Reprinted from Reader Supported News
Co-written by *Harvey Wasserman
As the Democratic Convention opens in Philadelphia, there's just one one clear message that matters from the Republicans: Donald Trump will be within 10 points of Hillary Clinton in the fall election.
Thus, unless the Democrats do something about the issue of election protection, it will be within the power of key GOP swing state governors to give Donald Trump the presidency.
For all its problems, the wildly disorganized and fractious gathering in Cleveland all boiled down to Trump's final speech. It was rambling and often incoherent. But it delivered the classic strongman message: You need ME to protect you.
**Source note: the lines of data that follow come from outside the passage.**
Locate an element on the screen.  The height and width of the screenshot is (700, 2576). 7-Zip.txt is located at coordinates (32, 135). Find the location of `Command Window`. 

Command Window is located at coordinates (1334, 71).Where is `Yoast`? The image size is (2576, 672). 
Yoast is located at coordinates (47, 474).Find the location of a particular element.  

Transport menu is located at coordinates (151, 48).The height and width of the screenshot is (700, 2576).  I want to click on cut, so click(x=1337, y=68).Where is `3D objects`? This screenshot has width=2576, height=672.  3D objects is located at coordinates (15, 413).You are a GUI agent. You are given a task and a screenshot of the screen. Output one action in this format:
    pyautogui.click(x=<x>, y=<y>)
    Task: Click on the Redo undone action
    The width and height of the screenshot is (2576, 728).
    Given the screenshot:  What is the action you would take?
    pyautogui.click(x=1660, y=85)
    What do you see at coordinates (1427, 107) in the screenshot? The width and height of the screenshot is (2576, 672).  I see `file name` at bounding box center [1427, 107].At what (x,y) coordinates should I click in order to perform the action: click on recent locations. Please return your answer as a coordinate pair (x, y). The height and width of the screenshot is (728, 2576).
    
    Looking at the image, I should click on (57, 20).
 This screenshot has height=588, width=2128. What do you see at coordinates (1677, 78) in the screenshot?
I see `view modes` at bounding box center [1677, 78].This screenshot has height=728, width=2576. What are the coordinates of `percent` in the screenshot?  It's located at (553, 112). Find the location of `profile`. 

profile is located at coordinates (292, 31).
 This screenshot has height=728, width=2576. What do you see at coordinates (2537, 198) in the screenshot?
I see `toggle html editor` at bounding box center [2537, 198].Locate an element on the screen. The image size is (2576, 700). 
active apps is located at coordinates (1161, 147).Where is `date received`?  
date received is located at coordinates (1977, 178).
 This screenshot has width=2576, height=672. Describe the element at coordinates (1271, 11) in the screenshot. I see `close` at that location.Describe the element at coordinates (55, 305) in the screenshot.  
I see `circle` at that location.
Given the chaos, violence, and injustice of imperial America in 2016, that message is almost certain to sell with enough Americans to keep Trump close enough to Hillary Clinton to allow the election to be electronically stripped and flipped.
In 2008 and 2012, Barack Obama was able to overcome these barriers with a huge popular margin in more states than the GOP could reasonably steal.
This year, in a close election, given how the mechanics of our election system operate, the decision of who will enter the White House will be in the hands of the GOP governors of such swing states as Florida, North Carolina, Ohio, Michigan, Iowa and Arizona.
Those will be the only six votes that really count in November. Should all or most of these governors (with their GOP Secretaries of State) flip the vote count for Trump, he will likely have a lock on the White House.
Two major "strip and flip" forces can doom the Democrats in 2016.
First, the GOP stripping of millions of suspected Democrats from the voter roles is proceeding. As Greg Palast reports in his brilliant new film, "The Best Democracy Money Can Buy -- a Tale of Billionaires and Ballot Bandits," computer programs coordinated by Kris Kobach, Kansas's GOP secretary of state, are being used to disenfranchise millions of mostly African-American, Hispanic and young citizens.
As exposed by Palast, the stripping technique entered the computer age in 2000, when Florida governor Jeb Bush dropped more than 90,000 blacks and Hispanics from the registration rolls in an election ultimately decided by 537 votes.